Impurity self-trapping occurs via winding number collapse in the superfluid phase.

Localization across the SF-MI transition is controlled by bath compressibility.

Impurity binds quantized excitations in the Mott insulator, causing discrete occupation changes.

Abstract

We map out the global phase diagram of a single mobile impurity in the two-dimensional Bose-Hubbard model, spanning the bath evolution from a compressible superfluid (SF) to an incompressible Mott insulator (MI) and the full range of impurity-bath coupling.

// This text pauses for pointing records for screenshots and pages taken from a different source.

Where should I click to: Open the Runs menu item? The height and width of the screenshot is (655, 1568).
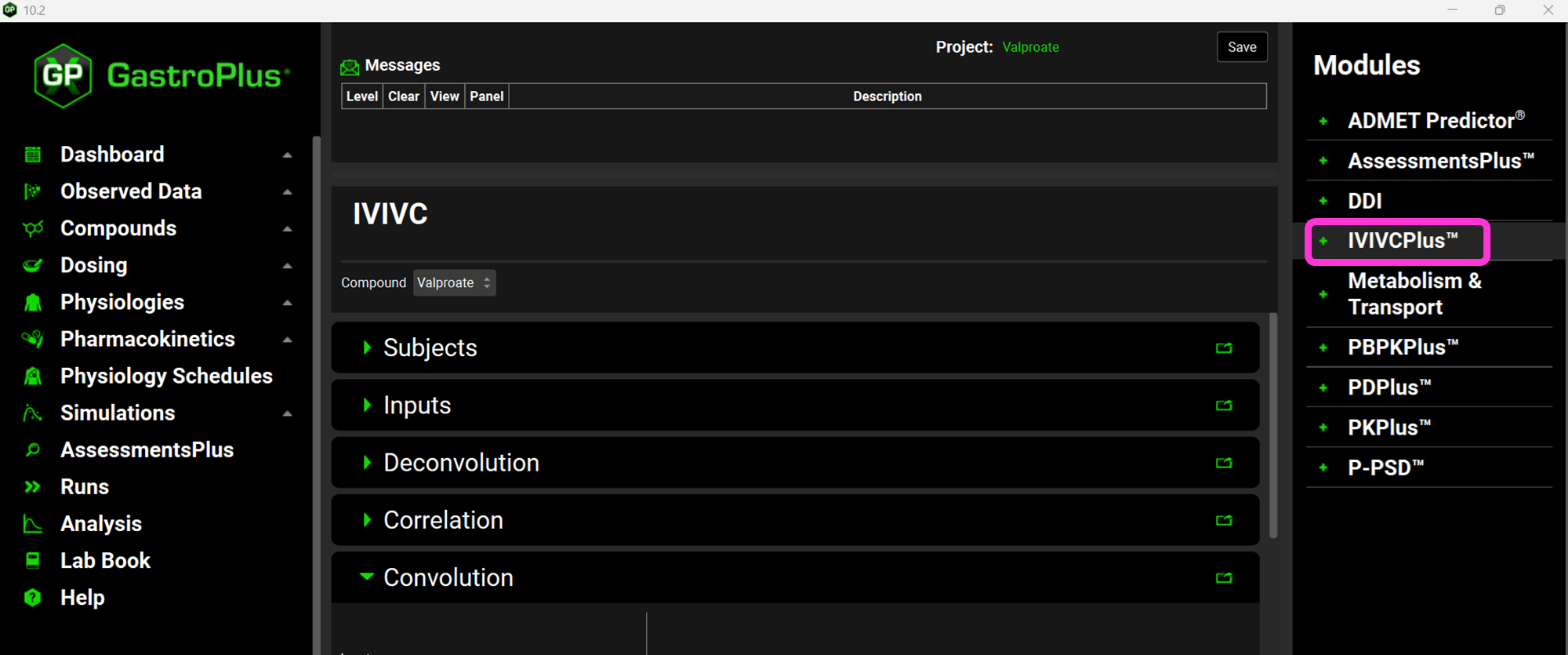(85, 487)
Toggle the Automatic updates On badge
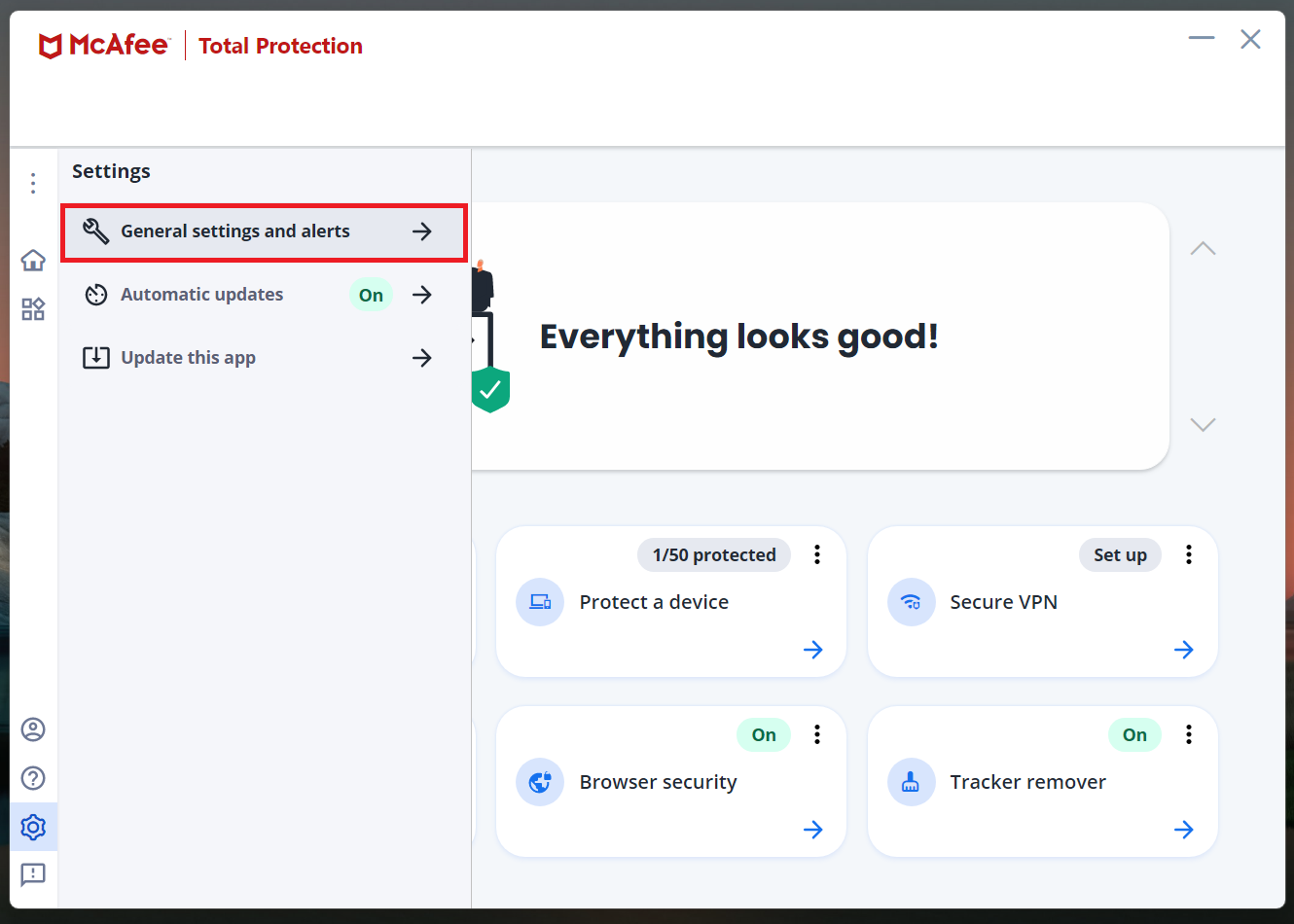The width and height of the screenshot is (1294, 924). pyautogui.click(x=371, y=295)
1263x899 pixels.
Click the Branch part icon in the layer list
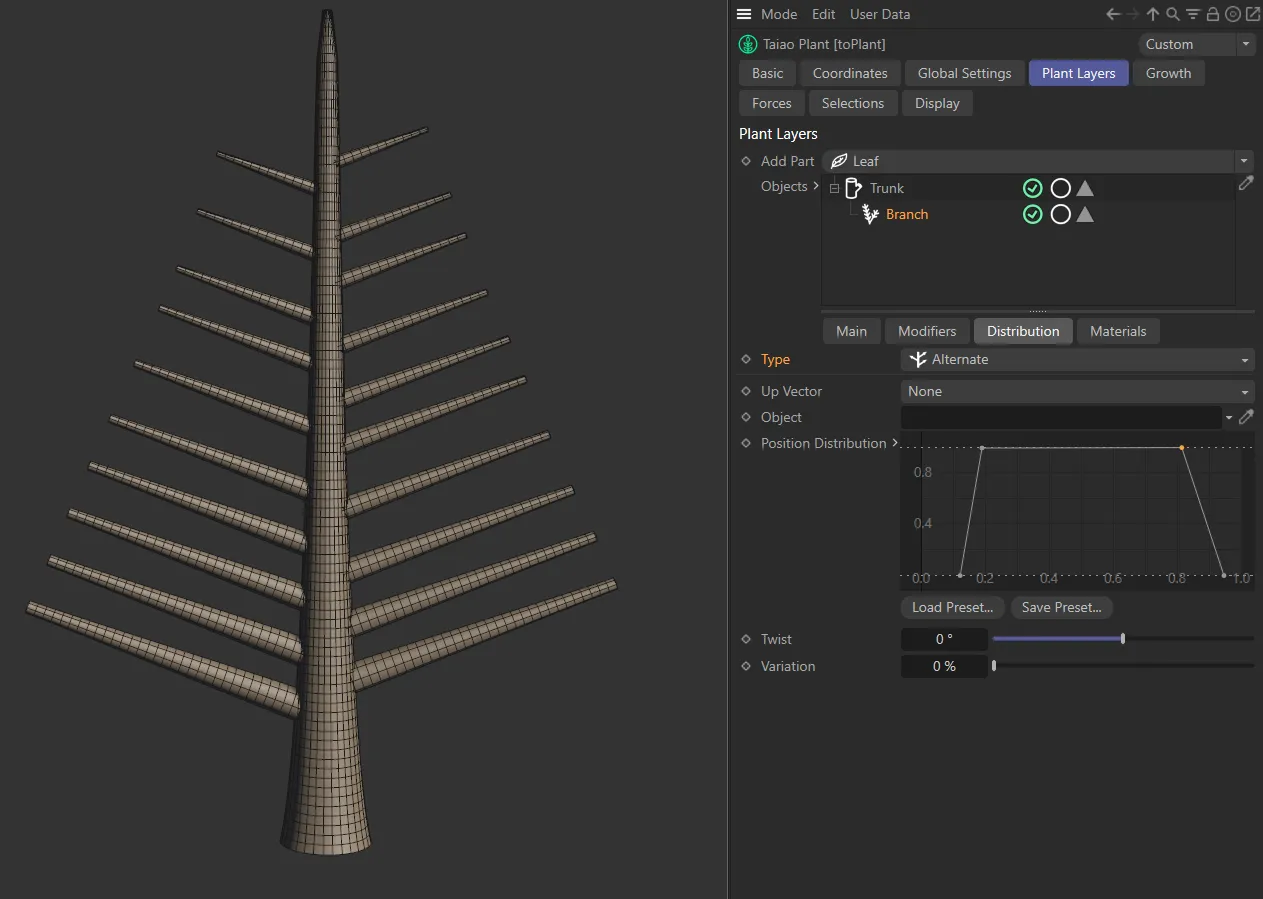pyautogui.click(x=869, y=214)
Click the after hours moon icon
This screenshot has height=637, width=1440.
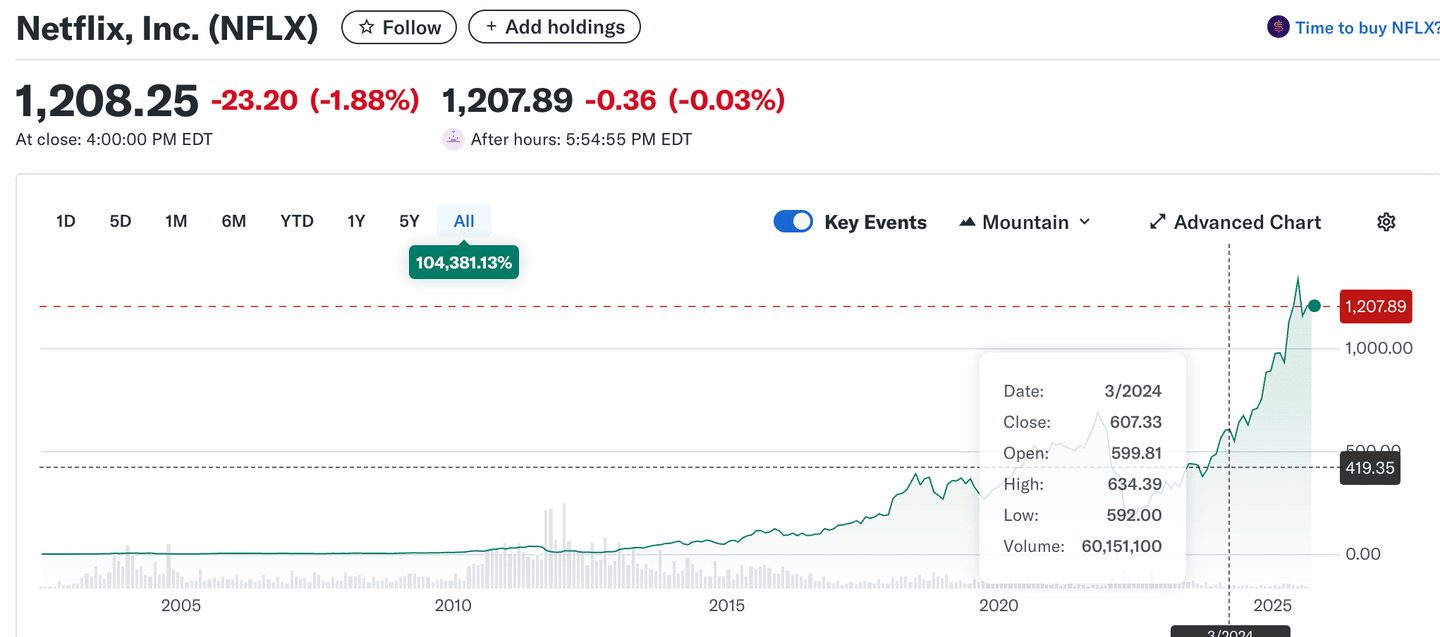pos(453,140)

Using sign-problem-free worm-algorithm quantum Monte Carlo, we identify two distinct self-trapping mechanisms that organize the entire diagram. In the compressible SF, increasing impurity-bath coupling $|U_{\mathrm{ib}}|$ drives an interaction-driven self-trapping crossover signaled by a collapse of the \emph{impurity} winding number: a light, extended polaron evolves continuously into a heavy polaron and ultimately into a self-trapped state -- a repulsive \emph{saturated bubble} or an attractive \emph{bound cluster} -- even while the bath remains globally superfluid, demonstrating self-trapping without any bath phase transition. By contrast, when the bath is tuned across the SF-MI transition at fixed $U_{\mathrm{ib}}$, localization is compressibility controlled. The vanishing bath compressibility quenches long-wavelength density redistribution and suppresses polaronic dressing, converting the SF polaron into a weakly dressed, nearly free defect upon entering the MI when $|U_{\mathrm{ib}}| \le 8.0$. Then increasing $|U_{\mathrm{ib}}|$ triggers a distinct Mott-specific route: the impurity binds a quantized vacancy or particle excitation, manifested by discrete changes $\Delta N_b=\pm1$ in the total bath occupation. Together, our results provide a unified microscopic picture of impurity self-trapping in correlated lattice bosons, governed by winding collapse in the SF and by compressibility loss and defect quantization across the SF-MI boundary.